Les bâtisseurs, A Martin BUBER
De la loi
Pour Monsieur Elie CHETRIT qui est lui aussi, à sa façon, un bâtisseur.
Tous tes fils seront des disciples de Dieu et grande sera la paix de tes fils (Isaïe 54 ;13). Ne lis pas banayikh, tes fils mais plutôt bonayikh, tes bâtisseurs.
Très estimé ami,
En lisant vos Discours sur le judaïsme, je m’étonne de voir qu’ils forment aujourd’hui un petit recueil de toute une décennie et que vous êtes devenu le héraut et le défenseur de nos générations, la mienne autant que la suivante. Dans le vif débat dans lequel une première lecture de ces Discours a entraîné nos pensée, on pouvait perdre de vue ce fait ; mais en les parcourant de nouveau à tête reposée, sans en faire une lecture objective mais avec, comment dire, une certaine excitation autobiographique, il nous apparaît alors clairement que ce sont là nos propres mots que vous avez été le premier à prononcer.

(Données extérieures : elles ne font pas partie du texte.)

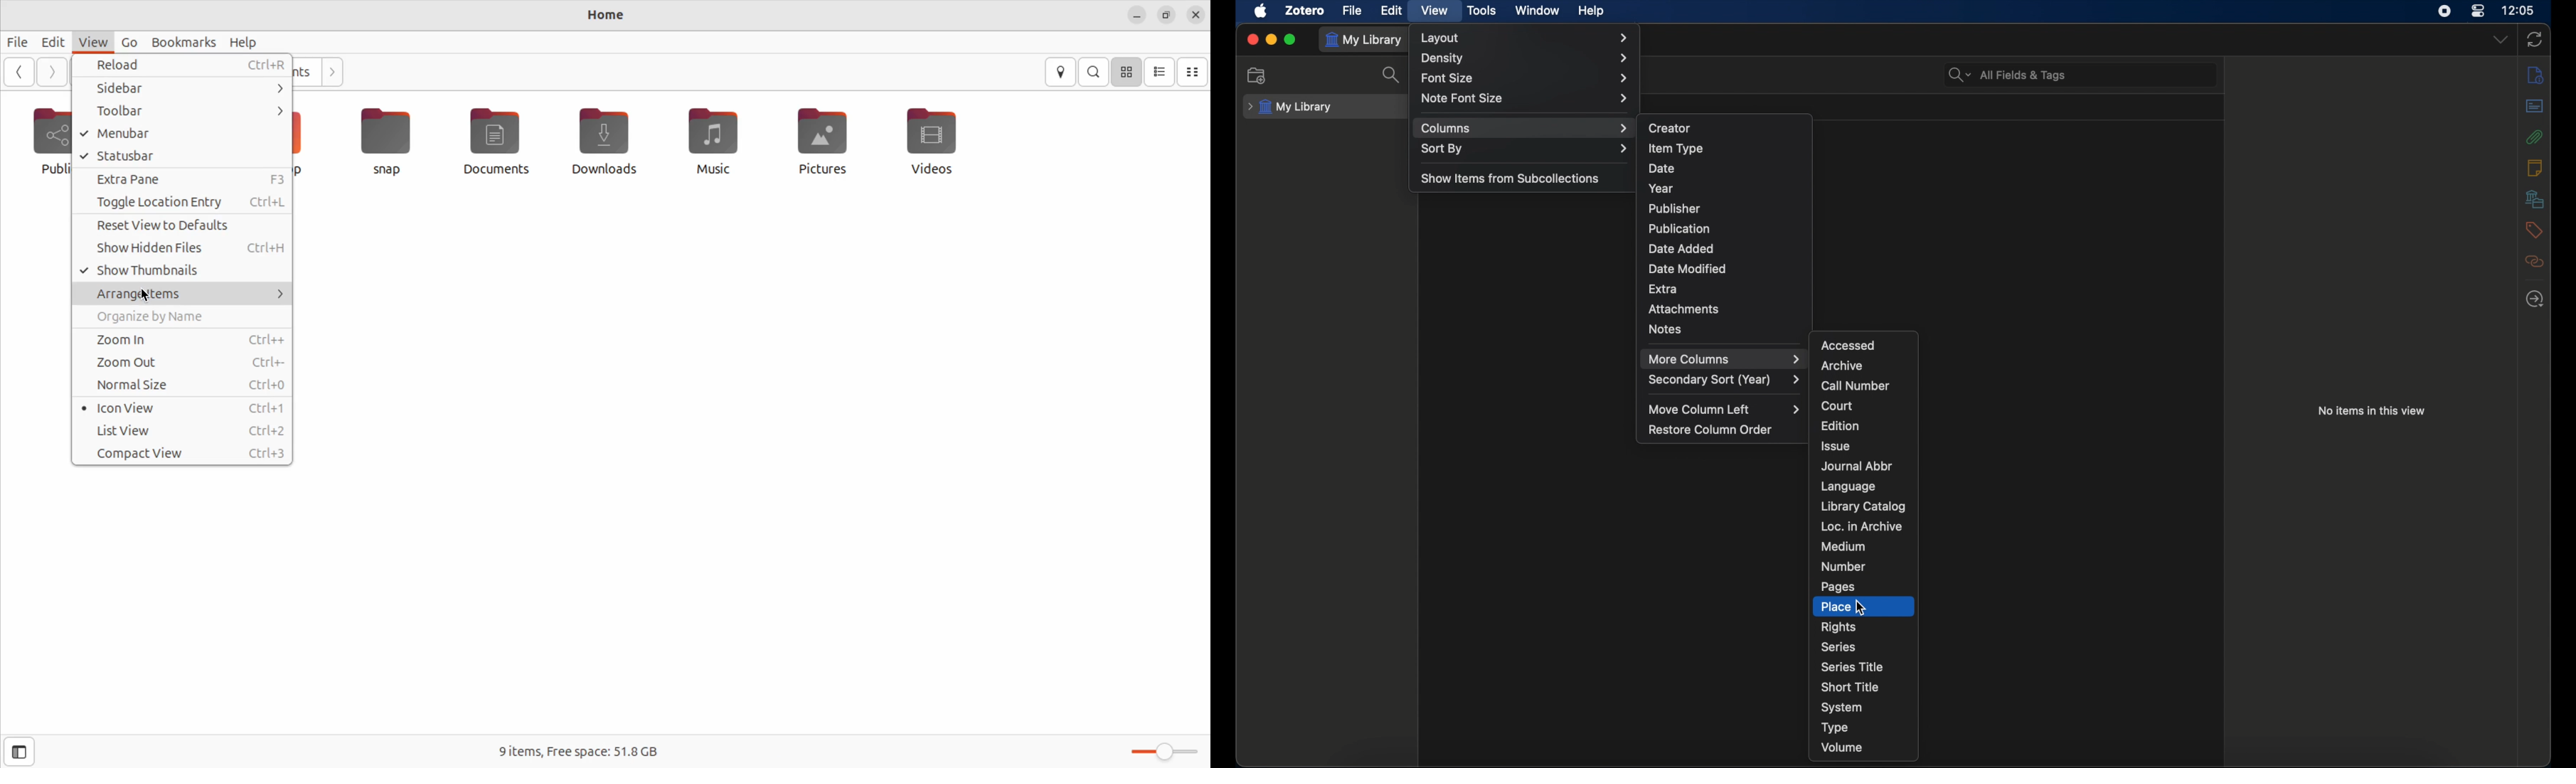  What do you see at coordinates (1525, 97) in the screenshot?
I see `note font size` at bounding box center [1525, 97].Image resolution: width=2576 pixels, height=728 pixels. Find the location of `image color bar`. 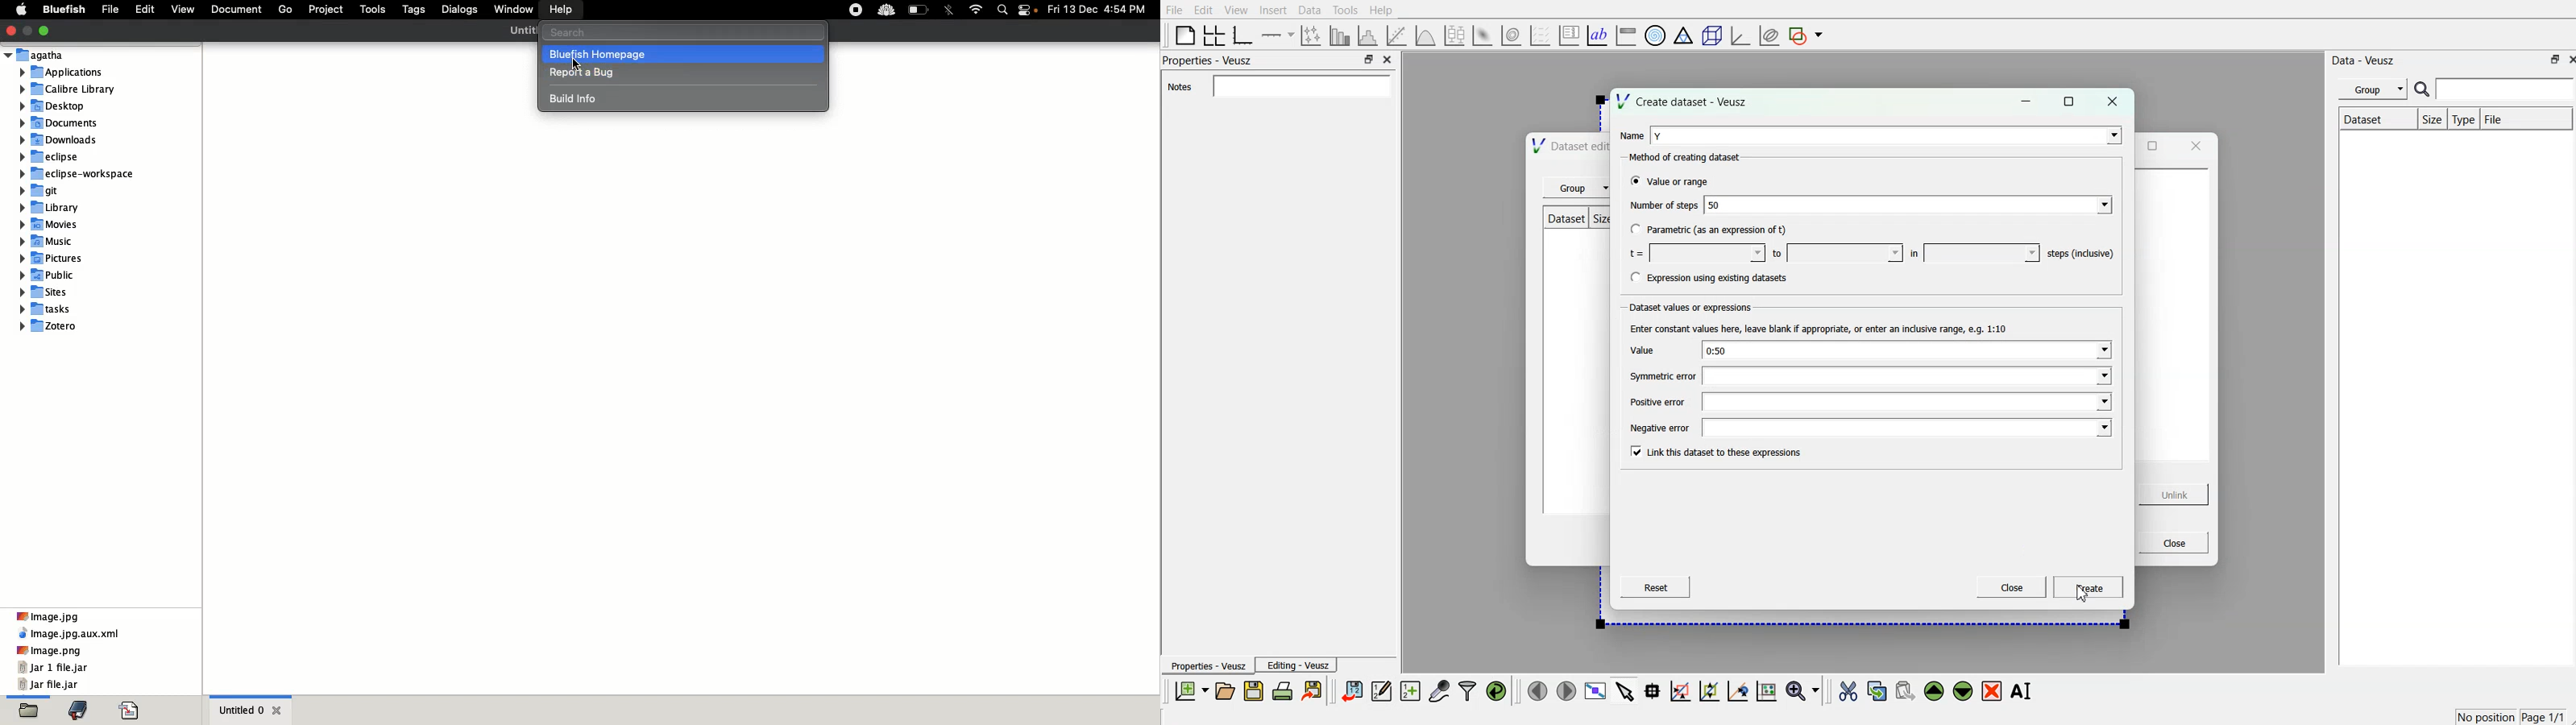

image color bar is located at coordinates (1626, 34).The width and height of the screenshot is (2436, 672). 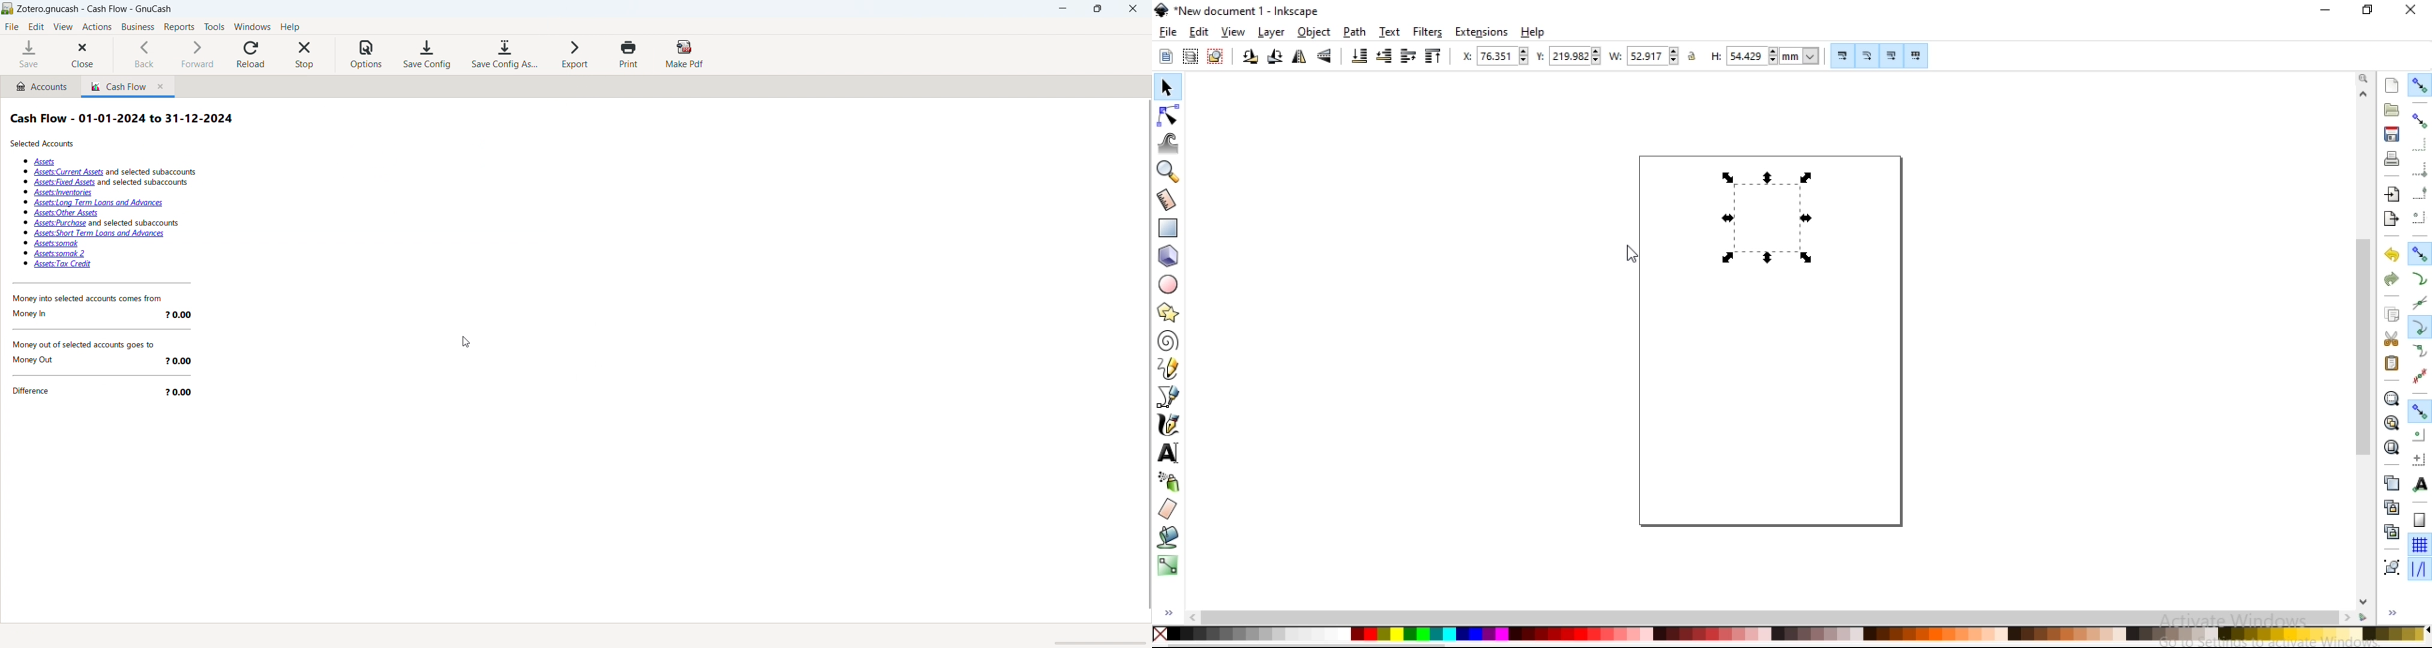 I want to click on fill bounded areas, so click(x=1169, y=538).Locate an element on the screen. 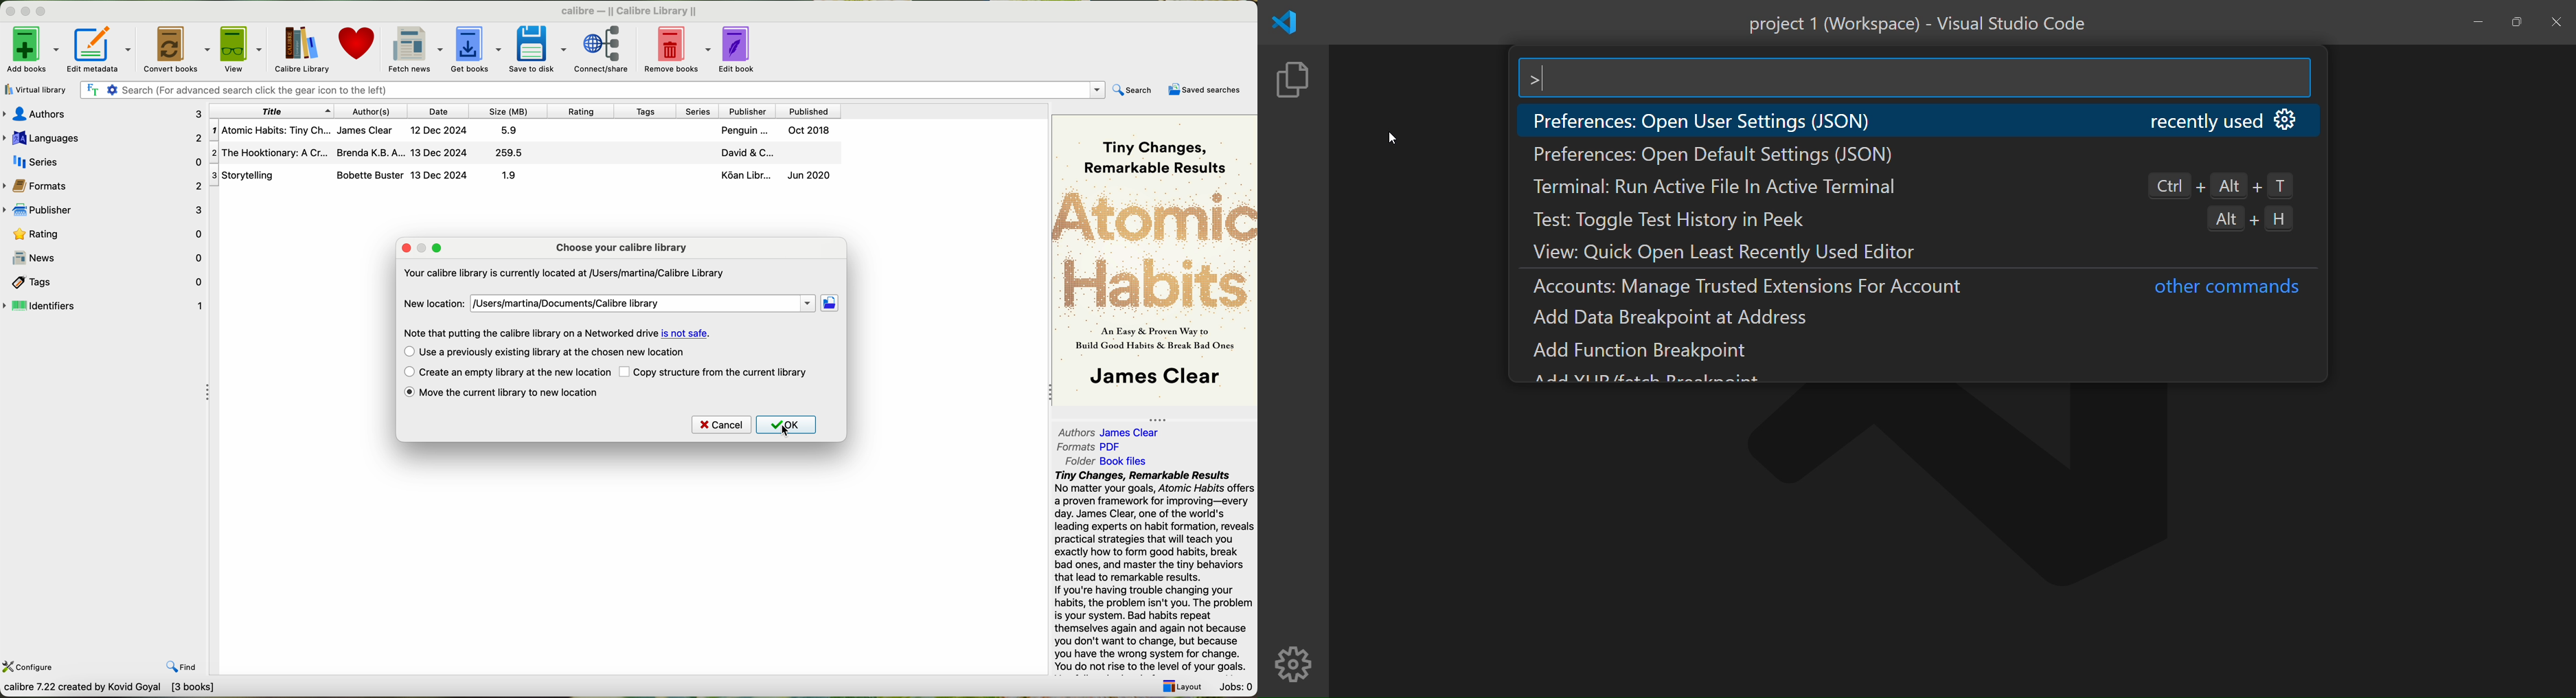 The height and width of the screenshot is (700, 2576). minimize is located at coordinates (422, 247).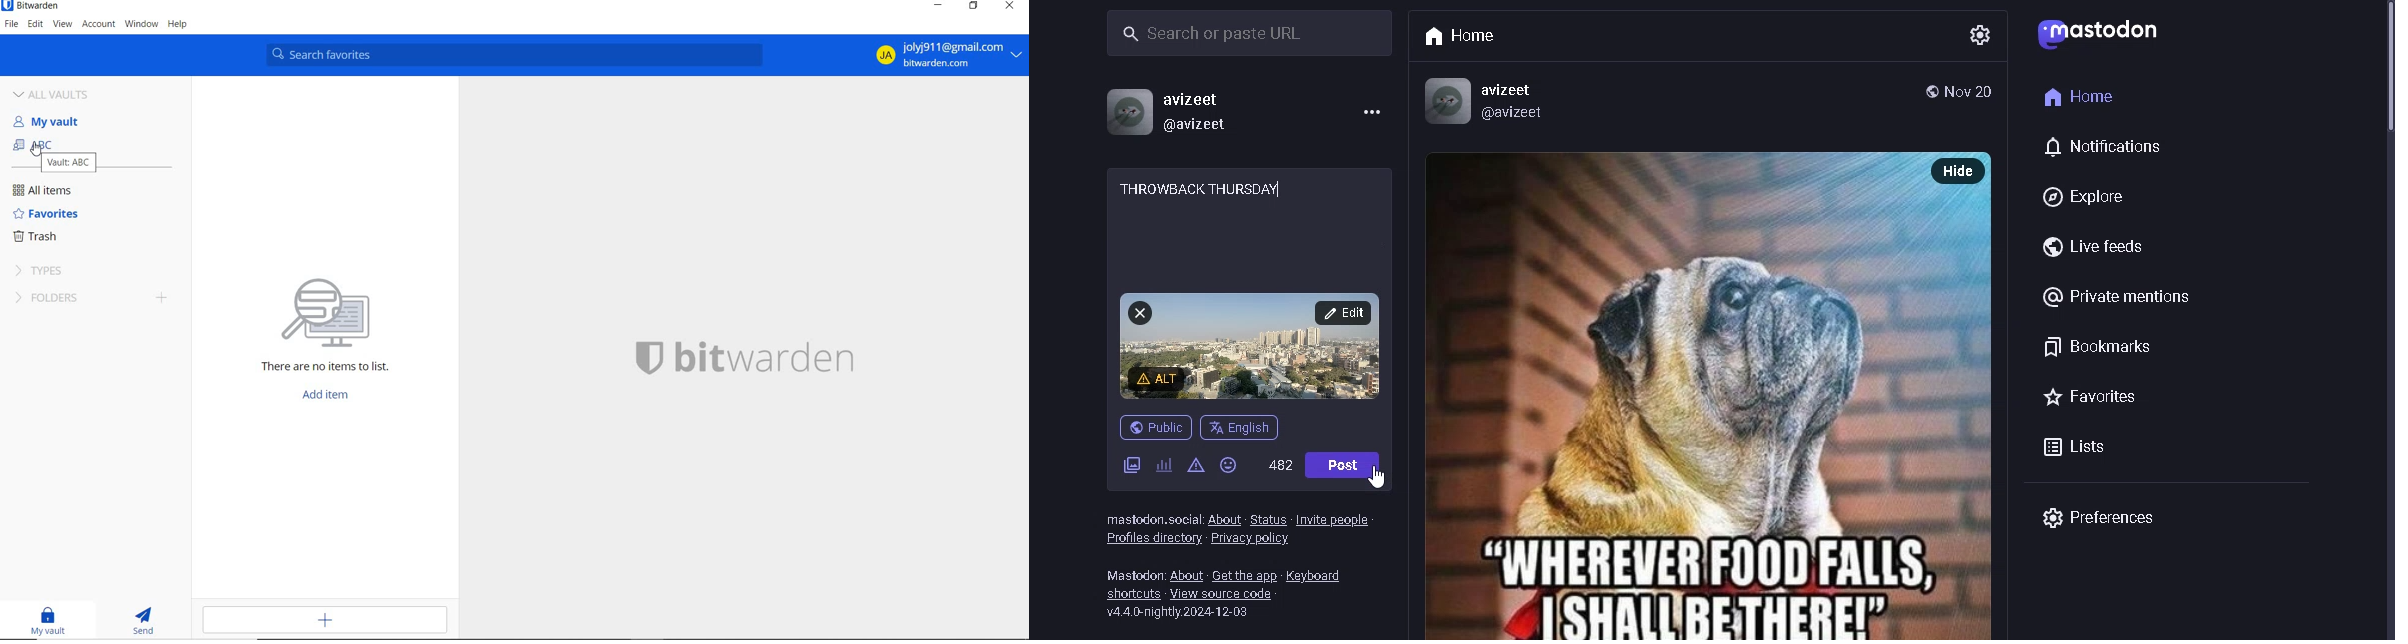  I want to click on status, so click(1269, 519).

Comme le montre l’introduction, vous avez été vous aussi sous l’emprise d’une rétrospective autobiographique en relisant globalement ces huit discours. Non pas dans l’esprit d’une rétrospective historique car vous n’aviez pas encore le recul nécessaire, ni par rapport à vous même ni par rapport aux Discours en question. Il s’agit plutôt d’un examen personnel du passé à l’aune du présent et en vue de l’avenir. Vous savez combien je me sens justement proche de l’auteur de cette introduction. En la lisant pour la première fois il y a quelques mois, j’accueillis en toute bonne foi l’assurance que votre état d’esprit actuel à partir duquel vous vous penchiez sur le chemin parcouru ne représentait pour vous qu’une clarification et non pas une conversion. C’est seulement ayant maintenant ces paroles en mémoire que je procède à une relecture de vos propos d’alors et que je comprends comment vous avez pu dire ce que vous avez dit et que vous êtes le seul à pouvoir le faire. C’est que la parole ne demeure pas l’apanage exclusif de son auteur ; celui auquel elle s’adresse, celui qui l’entend et ceux qui la relèvent, tous ceux là en deviennent les copropriétaires. La fortune que cette parole connaît auprès de ces personnes est bien la leur, voire même bien plus que ce qu’entendait son auteur originel en la prononçant. Or, pour les auditeurs et les lecteurs de ces Discours, cette nouvelle introduction résonne plus comme une conversion que comme une simple clarification. A vos yeux, il ne s’agissait que d’une clarification car vous êtes resté le même, mais pour vos paroles il s’agissait bien d’une conversion, une authentique métamorphose.